急にめまいに襲われ、陳晞は携帯が自分の脱力のせいで落としそうになった途端、死ぬ気で懐に抱きしめていた。
意識が再び消えかけた際、懐にある携帯が振動し始めた。彼女は最後の力を振り絞って目を開け、苦しそうに親指を動かして、その緑の通話ボタンを押した。
スピーカーを通して、電話の向こう側から聞き慣れた声が聞こえた。慌てているように聞こえたが、特別な安心感を与えて、まるで夜に輝くナイトライトのようだ。
周囲にはまだ人を飲み込むような暗闇に包まれているのかわからなく、瞼にとっくに力が入らないからだ。

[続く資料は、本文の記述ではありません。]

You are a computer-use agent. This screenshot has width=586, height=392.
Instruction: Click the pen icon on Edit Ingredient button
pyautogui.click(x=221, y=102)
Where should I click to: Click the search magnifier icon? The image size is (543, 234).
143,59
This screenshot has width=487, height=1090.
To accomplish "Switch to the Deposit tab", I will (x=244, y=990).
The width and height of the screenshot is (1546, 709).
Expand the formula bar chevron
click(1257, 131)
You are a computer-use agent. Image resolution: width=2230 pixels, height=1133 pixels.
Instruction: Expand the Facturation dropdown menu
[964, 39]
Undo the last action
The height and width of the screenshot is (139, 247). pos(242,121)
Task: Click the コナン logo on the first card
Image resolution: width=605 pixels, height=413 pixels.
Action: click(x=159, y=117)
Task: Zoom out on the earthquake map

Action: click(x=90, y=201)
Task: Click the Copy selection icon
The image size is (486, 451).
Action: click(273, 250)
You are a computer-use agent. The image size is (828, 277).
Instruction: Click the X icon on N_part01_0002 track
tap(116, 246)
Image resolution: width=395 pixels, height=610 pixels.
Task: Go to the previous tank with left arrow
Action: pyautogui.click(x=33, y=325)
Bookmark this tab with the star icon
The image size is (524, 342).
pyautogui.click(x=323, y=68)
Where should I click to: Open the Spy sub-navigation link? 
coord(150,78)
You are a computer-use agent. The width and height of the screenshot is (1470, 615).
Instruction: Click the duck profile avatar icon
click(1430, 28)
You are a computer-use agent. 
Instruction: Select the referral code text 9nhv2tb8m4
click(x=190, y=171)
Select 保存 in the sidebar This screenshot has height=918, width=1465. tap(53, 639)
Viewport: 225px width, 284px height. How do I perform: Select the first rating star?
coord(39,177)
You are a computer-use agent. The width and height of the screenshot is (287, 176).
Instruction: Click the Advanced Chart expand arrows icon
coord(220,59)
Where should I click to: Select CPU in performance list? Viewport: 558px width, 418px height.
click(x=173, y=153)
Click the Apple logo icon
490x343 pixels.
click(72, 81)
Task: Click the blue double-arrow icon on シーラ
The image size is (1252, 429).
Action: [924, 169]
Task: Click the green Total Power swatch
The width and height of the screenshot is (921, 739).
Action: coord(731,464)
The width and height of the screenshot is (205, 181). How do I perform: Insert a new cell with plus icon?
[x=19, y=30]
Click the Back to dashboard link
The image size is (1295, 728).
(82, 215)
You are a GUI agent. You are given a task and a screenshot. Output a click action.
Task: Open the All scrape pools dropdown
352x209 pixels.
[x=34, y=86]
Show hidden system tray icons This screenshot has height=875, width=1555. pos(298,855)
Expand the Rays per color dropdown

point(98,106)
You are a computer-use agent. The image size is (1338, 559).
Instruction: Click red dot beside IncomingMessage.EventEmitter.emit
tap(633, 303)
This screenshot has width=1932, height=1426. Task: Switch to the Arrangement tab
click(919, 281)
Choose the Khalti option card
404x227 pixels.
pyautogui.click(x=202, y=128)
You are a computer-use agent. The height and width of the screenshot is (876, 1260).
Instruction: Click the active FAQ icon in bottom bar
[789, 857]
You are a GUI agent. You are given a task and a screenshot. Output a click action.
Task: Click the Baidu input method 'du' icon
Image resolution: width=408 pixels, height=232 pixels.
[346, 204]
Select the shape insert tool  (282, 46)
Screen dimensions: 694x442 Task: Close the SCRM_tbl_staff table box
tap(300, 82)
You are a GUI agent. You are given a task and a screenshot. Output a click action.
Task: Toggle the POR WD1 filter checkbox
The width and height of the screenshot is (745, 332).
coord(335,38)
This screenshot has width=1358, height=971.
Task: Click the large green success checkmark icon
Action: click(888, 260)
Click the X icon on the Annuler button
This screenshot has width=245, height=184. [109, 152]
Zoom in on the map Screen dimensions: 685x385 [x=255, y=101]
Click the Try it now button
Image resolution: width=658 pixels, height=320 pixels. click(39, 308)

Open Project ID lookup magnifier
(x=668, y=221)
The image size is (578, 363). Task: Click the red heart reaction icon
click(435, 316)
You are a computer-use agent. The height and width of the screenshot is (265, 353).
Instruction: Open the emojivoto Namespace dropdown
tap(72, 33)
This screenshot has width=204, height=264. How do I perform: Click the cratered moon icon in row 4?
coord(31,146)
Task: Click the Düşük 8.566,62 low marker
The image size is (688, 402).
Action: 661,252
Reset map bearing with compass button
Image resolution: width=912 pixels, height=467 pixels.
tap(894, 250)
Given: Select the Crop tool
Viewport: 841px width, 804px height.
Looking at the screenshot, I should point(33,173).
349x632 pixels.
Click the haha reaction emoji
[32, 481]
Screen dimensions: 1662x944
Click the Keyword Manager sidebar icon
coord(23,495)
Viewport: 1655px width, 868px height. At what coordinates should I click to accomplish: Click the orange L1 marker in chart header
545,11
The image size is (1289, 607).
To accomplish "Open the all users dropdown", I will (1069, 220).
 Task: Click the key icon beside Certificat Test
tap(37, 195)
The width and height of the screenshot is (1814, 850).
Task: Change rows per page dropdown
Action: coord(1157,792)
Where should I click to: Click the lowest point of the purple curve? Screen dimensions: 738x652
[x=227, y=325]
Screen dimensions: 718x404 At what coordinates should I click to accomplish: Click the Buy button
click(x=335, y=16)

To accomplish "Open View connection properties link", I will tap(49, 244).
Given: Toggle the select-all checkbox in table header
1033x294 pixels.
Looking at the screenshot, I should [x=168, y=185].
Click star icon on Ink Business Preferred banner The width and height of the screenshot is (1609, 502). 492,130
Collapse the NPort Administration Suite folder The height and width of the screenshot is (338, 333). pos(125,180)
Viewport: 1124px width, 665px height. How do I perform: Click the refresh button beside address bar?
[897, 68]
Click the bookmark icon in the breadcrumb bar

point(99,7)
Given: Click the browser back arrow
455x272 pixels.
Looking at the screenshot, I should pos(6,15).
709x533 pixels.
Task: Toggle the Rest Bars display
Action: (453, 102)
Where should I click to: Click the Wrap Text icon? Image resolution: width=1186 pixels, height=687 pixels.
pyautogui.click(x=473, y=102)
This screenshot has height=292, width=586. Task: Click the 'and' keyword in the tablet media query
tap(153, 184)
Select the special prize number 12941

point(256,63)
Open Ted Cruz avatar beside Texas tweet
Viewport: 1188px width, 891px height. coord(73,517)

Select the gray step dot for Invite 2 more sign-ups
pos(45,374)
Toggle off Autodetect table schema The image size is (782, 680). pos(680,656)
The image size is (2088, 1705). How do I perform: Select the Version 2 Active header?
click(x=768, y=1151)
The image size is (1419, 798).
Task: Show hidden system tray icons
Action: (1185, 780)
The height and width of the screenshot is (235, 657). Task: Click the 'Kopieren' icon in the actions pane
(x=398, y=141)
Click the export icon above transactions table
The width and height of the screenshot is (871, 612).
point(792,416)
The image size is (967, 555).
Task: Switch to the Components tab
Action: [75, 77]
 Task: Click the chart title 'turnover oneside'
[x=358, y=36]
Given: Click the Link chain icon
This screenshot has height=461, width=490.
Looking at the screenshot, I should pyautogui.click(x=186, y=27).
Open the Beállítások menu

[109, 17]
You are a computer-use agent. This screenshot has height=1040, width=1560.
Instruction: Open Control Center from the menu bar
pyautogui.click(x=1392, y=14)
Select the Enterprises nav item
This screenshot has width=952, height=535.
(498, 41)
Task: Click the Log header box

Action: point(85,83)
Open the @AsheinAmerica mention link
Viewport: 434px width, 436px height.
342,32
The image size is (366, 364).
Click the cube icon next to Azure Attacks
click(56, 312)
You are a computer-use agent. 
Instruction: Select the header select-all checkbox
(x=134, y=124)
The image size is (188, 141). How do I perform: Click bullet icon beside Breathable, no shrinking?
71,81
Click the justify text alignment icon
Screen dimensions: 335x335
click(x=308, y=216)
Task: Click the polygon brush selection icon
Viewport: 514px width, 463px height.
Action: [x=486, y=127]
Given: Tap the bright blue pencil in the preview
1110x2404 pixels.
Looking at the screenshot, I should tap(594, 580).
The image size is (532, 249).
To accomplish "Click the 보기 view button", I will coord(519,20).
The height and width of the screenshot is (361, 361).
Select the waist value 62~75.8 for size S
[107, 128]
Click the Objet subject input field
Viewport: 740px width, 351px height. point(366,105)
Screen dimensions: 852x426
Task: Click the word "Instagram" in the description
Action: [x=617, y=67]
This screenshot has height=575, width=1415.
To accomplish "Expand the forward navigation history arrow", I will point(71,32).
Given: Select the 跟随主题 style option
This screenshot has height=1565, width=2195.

でも自分を抱きしめている温かさは心から明るく感じさせた。恐怖も抱きしめられた瞬間に一掃された。
「もう大丈夫、大丈夫だから」聞き覚えのある声はそう囁いていた。
林又夏は今までで一番大きい力を出して、意識を失った陳晞を引きずりながらかき氷屋の奥まで移動した、店長がサボるや仮眠する時によく使うあの部屋に。背の高い女の子に毛布を掛けたら、林又夏は彼女が必死で携帯を握っていたことに気付いた。その画面には自分の名前が映っていた。
林又夏は眉をひそめて、一本ずつ慎重に陳晞の指を解いて、青いケースの携帯を手にした。
彼女は機械を自分の耳に当てて「もしもし?」と言った。
電話の向こうにいる人はなんか慌てているようだった。向こうから激しい物音がして、どうやら色んな物にぶつかって落とした音のようで、そして通話はそのまま切れた。
『運命はやがて魂を最適の地へと導く』陳晞の携帯を握りしめ、林又夏の頭の中にこの言葉が浮かんだ。